Tom: Thanks.....you put a lot of effort on your reply and I thank you very much. The Officer tried to make it happen in a City Park but made the mistake of giving an address which corresponds to a flood control and retention area which is where we were. Regardless, location is irrelevant to sec. 10-56. I posted the end of this story in posting #24. Robert


----------



## PhilipL (Sep 28, 2018)

Thanks for the update Robert, I'm sorry to see the Court case outcome went against you. Seems very unfair from what you have submitted.


----------



## freealfin (Jun 8, 2017)

PhilipL said:


> Thanks for the update Robert, I'm sorry to see the Court case outcome went against you. Seems very unfair from what you have submitted.


I never had much faith in the Police but this put the entire Judicial System at the same level. Oh well...live and learn...and I thought at 85 the world did not have many surprises left for me.....Thanks, Robert


----------



## texasred (Jan 29, 2012)

Unless it is a designated area for off-leash, or private property, the state of Texas has a 6ft leash law.
It makes it very clear. Plenty of us abuse that law, but know we will pay the price if caught.
Not sure why Arizona would have a hunting dog provision, if they don't plan to let owners use it.


----------



## gunnr (Aug 14, 2009)

That's a shame. If they're not going to use the wording of the regulation, they should do away with it, so as to not catch people out with an interpretation.
Leash laws for dogs are always a pain in the behind. As with Texas, we also have the 6' leash law, but they sell those plastic leash reels, with extendable 15' leads, everywhere! Yet my 9' leash is technically not legal.
We have some strange laws in Connecticut also.


----------



## freealfin (Jun 8, 2017)

texasred said:


> Unless it is a designated area for off-leash, or private property, the state of Texas has a 6ft leash law.
> It makes it very clear.

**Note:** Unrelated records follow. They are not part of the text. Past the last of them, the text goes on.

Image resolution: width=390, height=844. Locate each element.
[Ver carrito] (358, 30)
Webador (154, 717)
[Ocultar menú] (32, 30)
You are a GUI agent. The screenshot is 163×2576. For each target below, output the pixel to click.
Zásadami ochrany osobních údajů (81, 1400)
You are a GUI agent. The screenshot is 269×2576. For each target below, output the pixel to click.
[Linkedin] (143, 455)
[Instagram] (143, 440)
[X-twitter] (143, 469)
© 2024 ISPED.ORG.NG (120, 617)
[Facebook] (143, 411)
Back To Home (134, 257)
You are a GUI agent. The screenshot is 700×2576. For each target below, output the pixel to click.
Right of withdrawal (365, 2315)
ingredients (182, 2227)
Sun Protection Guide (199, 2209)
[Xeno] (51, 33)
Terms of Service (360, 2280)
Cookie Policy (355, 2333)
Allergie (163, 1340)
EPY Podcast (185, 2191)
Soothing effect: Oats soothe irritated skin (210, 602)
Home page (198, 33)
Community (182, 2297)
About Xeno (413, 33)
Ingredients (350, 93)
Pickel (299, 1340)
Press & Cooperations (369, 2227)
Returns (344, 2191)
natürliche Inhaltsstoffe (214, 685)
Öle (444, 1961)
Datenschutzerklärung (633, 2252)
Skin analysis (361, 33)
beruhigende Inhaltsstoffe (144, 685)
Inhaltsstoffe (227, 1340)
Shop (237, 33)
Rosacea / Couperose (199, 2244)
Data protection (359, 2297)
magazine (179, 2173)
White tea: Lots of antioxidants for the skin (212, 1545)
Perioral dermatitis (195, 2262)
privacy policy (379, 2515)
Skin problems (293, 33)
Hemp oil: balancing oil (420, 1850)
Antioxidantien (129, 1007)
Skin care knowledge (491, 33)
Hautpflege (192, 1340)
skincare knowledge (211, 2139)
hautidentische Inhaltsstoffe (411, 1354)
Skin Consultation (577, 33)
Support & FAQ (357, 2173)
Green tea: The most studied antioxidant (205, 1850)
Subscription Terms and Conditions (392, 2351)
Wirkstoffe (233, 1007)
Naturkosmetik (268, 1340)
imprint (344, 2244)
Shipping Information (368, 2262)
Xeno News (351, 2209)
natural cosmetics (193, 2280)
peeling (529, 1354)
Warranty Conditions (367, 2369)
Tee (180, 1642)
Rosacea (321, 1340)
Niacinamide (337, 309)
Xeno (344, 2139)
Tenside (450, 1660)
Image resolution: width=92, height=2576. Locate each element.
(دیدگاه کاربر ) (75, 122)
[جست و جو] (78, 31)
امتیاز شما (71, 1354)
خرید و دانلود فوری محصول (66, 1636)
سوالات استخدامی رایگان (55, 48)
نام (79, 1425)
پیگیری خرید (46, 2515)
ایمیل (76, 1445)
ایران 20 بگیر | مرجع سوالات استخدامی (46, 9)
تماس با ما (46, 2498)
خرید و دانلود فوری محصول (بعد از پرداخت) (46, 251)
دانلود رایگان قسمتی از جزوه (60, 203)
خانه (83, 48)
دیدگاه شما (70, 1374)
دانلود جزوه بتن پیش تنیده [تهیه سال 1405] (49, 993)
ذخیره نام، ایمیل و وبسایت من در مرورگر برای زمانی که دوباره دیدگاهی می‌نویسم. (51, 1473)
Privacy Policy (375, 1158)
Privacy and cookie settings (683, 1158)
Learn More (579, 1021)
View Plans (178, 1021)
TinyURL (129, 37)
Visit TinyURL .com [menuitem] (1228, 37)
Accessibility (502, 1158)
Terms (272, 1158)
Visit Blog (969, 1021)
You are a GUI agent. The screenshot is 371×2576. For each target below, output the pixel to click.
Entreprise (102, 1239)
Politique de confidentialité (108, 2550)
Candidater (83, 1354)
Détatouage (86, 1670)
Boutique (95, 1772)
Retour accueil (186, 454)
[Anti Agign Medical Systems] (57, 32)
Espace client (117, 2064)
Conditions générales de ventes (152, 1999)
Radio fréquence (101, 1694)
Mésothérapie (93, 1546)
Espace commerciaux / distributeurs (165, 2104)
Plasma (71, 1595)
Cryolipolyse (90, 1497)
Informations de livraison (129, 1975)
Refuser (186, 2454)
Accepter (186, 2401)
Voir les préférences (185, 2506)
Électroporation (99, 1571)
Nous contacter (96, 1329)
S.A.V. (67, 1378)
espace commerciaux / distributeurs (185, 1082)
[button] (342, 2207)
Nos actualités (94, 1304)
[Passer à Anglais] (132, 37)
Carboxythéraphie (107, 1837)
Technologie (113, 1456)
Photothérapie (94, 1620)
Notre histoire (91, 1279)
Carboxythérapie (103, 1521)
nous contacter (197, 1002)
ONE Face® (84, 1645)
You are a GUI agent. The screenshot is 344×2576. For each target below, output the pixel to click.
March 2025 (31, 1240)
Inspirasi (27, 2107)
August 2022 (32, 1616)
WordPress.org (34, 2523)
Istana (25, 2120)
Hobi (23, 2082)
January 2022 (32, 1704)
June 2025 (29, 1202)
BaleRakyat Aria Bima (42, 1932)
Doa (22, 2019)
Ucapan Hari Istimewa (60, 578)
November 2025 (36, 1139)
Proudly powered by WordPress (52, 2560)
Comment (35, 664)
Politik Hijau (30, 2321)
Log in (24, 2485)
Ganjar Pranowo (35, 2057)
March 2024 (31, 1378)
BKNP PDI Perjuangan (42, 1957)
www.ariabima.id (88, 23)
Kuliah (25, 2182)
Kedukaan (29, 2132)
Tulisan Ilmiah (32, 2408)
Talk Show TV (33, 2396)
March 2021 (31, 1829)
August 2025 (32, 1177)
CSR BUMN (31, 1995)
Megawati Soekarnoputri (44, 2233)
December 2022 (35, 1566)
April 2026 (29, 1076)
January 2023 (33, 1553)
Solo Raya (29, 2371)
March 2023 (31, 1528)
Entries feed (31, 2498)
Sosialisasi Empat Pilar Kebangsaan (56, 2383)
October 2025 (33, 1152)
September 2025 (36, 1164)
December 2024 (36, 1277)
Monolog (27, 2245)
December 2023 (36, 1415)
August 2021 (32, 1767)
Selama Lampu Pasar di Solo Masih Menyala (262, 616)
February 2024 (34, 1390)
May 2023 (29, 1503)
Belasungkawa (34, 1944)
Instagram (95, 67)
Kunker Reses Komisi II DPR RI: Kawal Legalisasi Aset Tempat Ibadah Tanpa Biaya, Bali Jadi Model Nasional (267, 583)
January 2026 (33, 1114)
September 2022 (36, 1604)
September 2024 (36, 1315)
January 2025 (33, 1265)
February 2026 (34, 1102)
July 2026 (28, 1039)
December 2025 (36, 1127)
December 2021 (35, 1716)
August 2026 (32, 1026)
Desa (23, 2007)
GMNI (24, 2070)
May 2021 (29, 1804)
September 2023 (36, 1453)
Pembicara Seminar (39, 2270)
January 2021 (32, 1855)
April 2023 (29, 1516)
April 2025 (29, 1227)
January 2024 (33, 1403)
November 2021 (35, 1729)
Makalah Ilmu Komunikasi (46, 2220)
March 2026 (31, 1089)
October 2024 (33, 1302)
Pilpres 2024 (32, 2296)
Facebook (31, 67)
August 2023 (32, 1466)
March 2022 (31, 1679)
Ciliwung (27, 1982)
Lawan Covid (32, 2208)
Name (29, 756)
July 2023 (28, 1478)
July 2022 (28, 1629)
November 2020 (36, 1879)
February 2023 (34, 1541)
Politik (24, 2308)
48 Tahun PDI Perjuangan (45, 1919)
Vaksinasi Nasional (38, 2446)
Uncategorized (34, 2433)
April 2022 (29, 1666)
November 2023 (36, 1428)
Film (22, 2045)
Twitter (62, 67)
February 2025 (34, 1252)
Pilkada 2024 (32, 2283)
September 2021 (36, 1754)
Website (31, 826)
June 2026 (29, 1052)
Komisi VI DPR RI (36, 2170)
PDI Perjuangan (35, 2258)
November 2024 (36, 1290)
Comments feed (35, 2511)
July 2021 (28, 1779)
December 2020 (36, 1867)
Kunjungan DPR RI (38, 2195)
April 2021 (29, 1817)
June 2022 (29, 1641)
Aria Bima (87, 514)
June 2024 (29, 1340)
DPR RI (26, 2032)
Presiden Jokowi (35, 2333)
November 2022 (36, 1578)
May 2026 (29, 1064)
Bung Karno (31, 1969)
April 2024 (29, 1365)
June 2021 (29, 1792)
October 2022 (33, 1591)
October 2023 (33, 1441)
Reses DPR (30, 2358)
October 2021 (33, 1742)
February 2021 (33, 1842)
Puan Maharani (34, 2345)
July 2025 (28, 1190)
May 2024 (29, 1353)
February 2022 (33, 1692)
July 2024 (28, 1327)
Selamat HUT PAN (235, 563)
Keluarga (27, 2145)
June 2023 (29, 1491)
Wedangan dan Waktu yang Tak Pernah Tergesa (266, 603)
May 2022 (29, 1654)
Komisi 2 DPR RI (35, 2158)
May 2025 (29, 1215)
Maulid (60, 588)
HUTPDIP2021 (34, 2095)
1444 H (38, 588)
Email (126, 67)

Plenty of us abuse that law, but know we will pay the price if caught.
> Not sure why Arizona would have a hunting dog provision, if they don't plan to let owners use it.


Yes, I know but there must be another law that allows hunting dogs to hunt and train without a leash because you can hunt quail and ducks in Texas and it will be very hard to do so with the dog attached to the hunter with a leash.


----------



## freealfin (Jun 8, 2017)

gunnr said:


> That's a shame. If they're not going to use the wording of the regulation, they should do away with it, so as to not catch people out with an interpretation.
> Leash laws for dogs are always a pain in the behind. As with Texas, we also have the 6' leash law, but they sell those plastic leash reels, with extendable 15' leads, everywhere! Yet my 9' leash is technically not legal.
> We have some strange laws in Connecticut also.


In most States there's a leash law and then there's an exception to that law because, in most States there's hunting birds (or?) with dogs. Like Arizona, it's most likely hidden because the "system" does not want the general public to know about it. It is also true In Sates where there's herding or dog races or dogs shows, specially so if they have Agility competition.


----------



## gunnr (Aug 14, 2009)

I'm kind of running into that right now.
The place I take Finn to train is a designated off leash, dog training,field trials area. The rules for the use of the area are posted at the entrance,but they are not consistent with the information on the state's DEEP website for the state with regards to the use of live birds during training.
I'll keep complying with the posted rules at the site, but it would be nice if they were the same as the state's DEEP website.
Fortunately, I see the conservation officer at the site working her lab, and she's observed what I am doing, so I "should" be alright. I hope.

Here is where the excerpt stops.